Johnson is fully committed to the project and has received a grant by way of a Fulbright U.S. Student Award from Fulbright Canada, which will help offset the costs of her Ontario College of Art & Design tuition and living expenses in Toronto this fall. In her time there, Johnson will spend a month and a half working with faculty who specialize in landscape photography and indigenous visual culture. She will also research visual images of the Far North and narrative references that relay their cultural significance.
In November, she will make her way to Arctic Bay to kick off four months of shooting 4×5 color film with a large-format field camera. Given the expense of traveling to and residing in the Arctic, Johnson has created a Kickstarter campaign to raise the funds necessary to cover her project expenses.
She explains the project in more detail on Kickstarter:
“Using a 4×5 view camera and digital video, I will create a traveling exhibition of photographs and installations with the intention of linking all people living in the Circumpolar North to their common ancestries. These exhibitions – so far planned in Canada, the USA, and Norway – will contribute to a broader international awareness of the deep human connection to the Arctic landscape and mythologies and visually represent life in the Arctic today.”

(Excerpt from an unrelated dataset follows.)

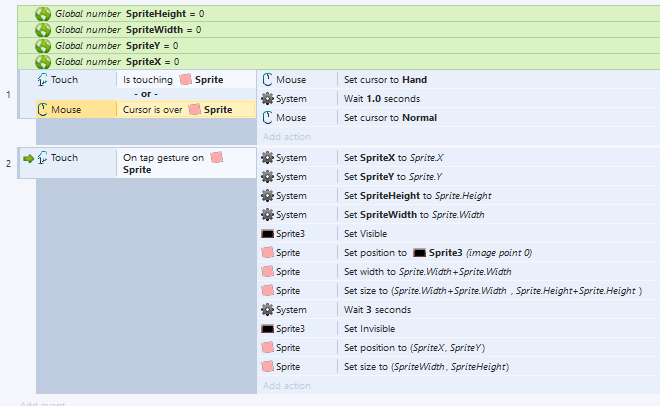The image size is (660, 406).
Task: Click the black Sprite3 icon for Set Visible
Action: coord(267,234)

Johnson also explained where she plans to concentrate her efforts in her time in Arctic Bay:
“The polar night will provide the otherworldly quality of light that has always compelled me to make photographs, enhancing their mythological quality. In addition to landscape images, I will create portraits of the people in the landscape whose lives remain intertwined with the land, their culture, and their mythologies. My affiliate in Arctic Bay, who will assist greatly with the logistics of the project, also suggests that I showcase my travel experiences and photography to local youth to expand their vision beyond the immediate horizon. I will also be seeking ways to otherwise engage with the local community during my residence.”
If you’re unfamiliar with how Kickstarter works, it gives people an opportunity to make a pledge towards a project, with different items awarded funders for various levels of sponsorship. If the project meets its funding goal, each of the funders receives the pledged items. For example, a book author might offer a signed copy of their book to funders, with the top funder qualifying for a private book reading.
In Johnson’s case, top funders will receive a 28″ x 35″ archival print of a commissioned photograph from Baffin Island, a Skype call from Toronto when she returns, exclusive behind-the-scenes updates from Arctic Bay and their name included as a Level III sponsor in the final online presentation of her work.
Sponsorship for Into Indigo: The Mythic Landscape of the Contemporary Arctic continues until July 27, 2014.